# Texto fornecido
<<<<

18% do povo da Guatemala vive nos EUA: a proposta de Arévalo contra dependência de remessas

Caso as deportações aumentem e as remessas diminuam com Trump, a Guatemala pode enfrentar uma tragédia social e econômica
Julie López
Diálogos do Sul Global
Cidade da Guatemala

Tradução:

Beatriz Cannabrava

Com cerca de 3,2 milhões de guatemaltecos residentes nos Estados Unidos, o que equivale a 18% de sua população atual de 17,8 milhões, e que no ano passado contribuíram com 21 bilhões de dólares em remessas para a economia deste país, a promessa do próximo presidente dos Estados Unidos, Donald Trump, de realizar deportações em massa, coloca esta nação centro-americana entre a espada e a parede.

Os Estados Unidos já estão criando as condições para este cenário. No ano passado, a Guatemala recebeu 64.640 deportados, segundo o Instituto Guatemalteco de Migração (IGM). Em 2023, foram 60.032 por via aérea a partir do México e dos Estados Unidos, e outros 19.665 por via terrestre, de acordo com a Organização Internacional para as Migrações (OIM), uma média de nove por hora.

Neste contexto, a procuradora-geral da Guatemala, Consuelo Porras, e Thomas Homan, responsável pela migração e fronteiras para a administração entrante de Trump, tiveram uma reunião virtual em 6 de janeiro, onde discutiram como colaborar e reduzir o uso do território guatemalteco como ponto de origem e trânsito para a migração irregular.

Desde que o Departamento de Estado cancelou o visto de Porras em 2021 e a incluiu na lista Engel (lista de indivíduos de Guatemala, El Salvador e Honduras que, segundo Washington, cometeram atos de corrupção ou participaram de ações para minar a democracia em seus países), a procuradora tem se dedicado a solicitar a captura de “coiotes” a pedido de Washington para extraditá-los e julgá-los nos Estados Unidos. Busca, assim, a revalidação de seu visto para poder entrar no território estadunidense.

>>>>

# Dados fornecidos
<<<<

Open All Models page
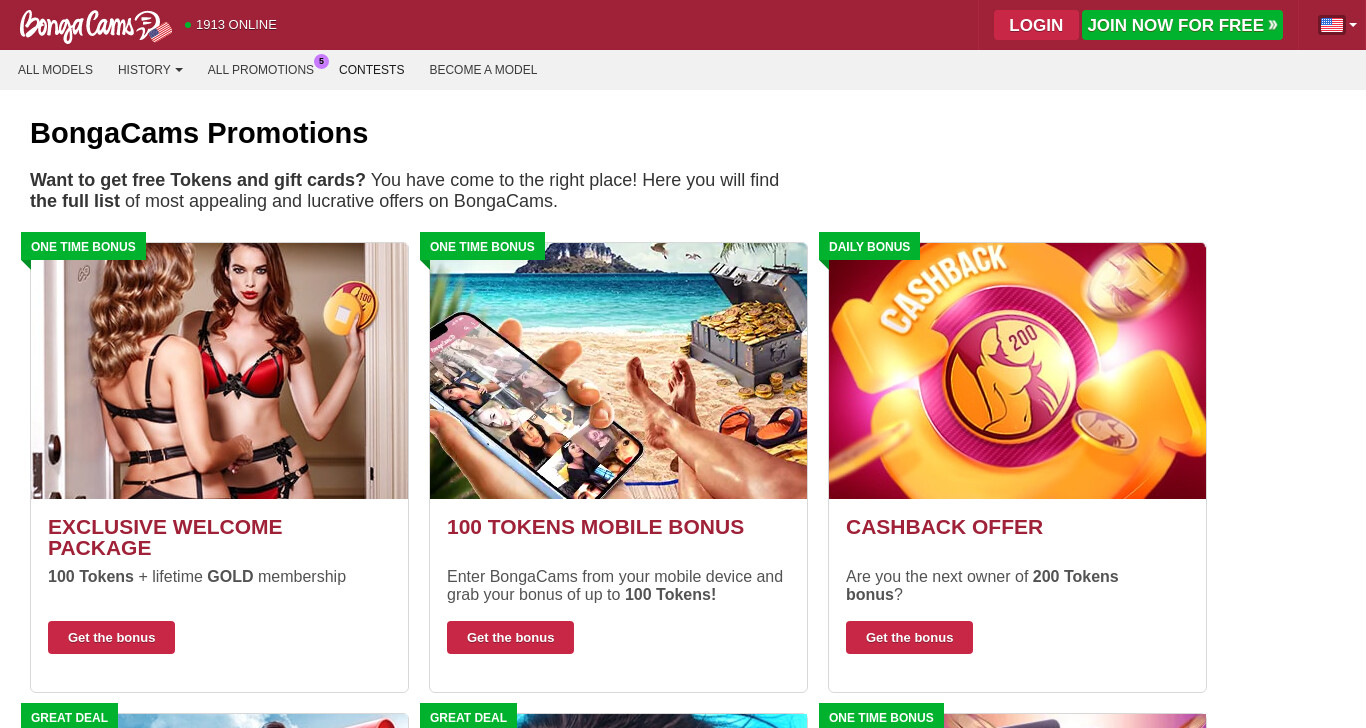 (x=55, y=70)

>>>>

# O que fazer
Reproduza sem nenhuma alteração o trecho do texto fornecido que vai de "Beatriz Cannabrava" até "nove por hora.".

# Resposta completa
Beatriz Cannabrava

Com cerca de 3,2 milhões de guatemaltecos residentes nos Estados Unidos, o que equivale a 18% de sua população atual de 17,8 milhões, e que no ano passado contribuíram com 21 bilhões de dólares em remessas para a economia deste país, a promessa do próximo presidente dos Estados Unidos, Donald Trump, de realizar deportações em massa, coloca esta nação centro-americana entre a espada e a parede.

Os Estados Unidos já estão criando as condições para este cenário. No ano passado, a Guatemala recebeu 64.640 deportados, segundo o Instituto Guatemalteco de Migração (IGM). Em 2023, foram 60.032 por via aérea a partir do México e dos Estados Unidos, e outros 19.665 por via terrestre, de acordo com a Organização Internacional para as Migrações (OIM), uma média de nove por hora.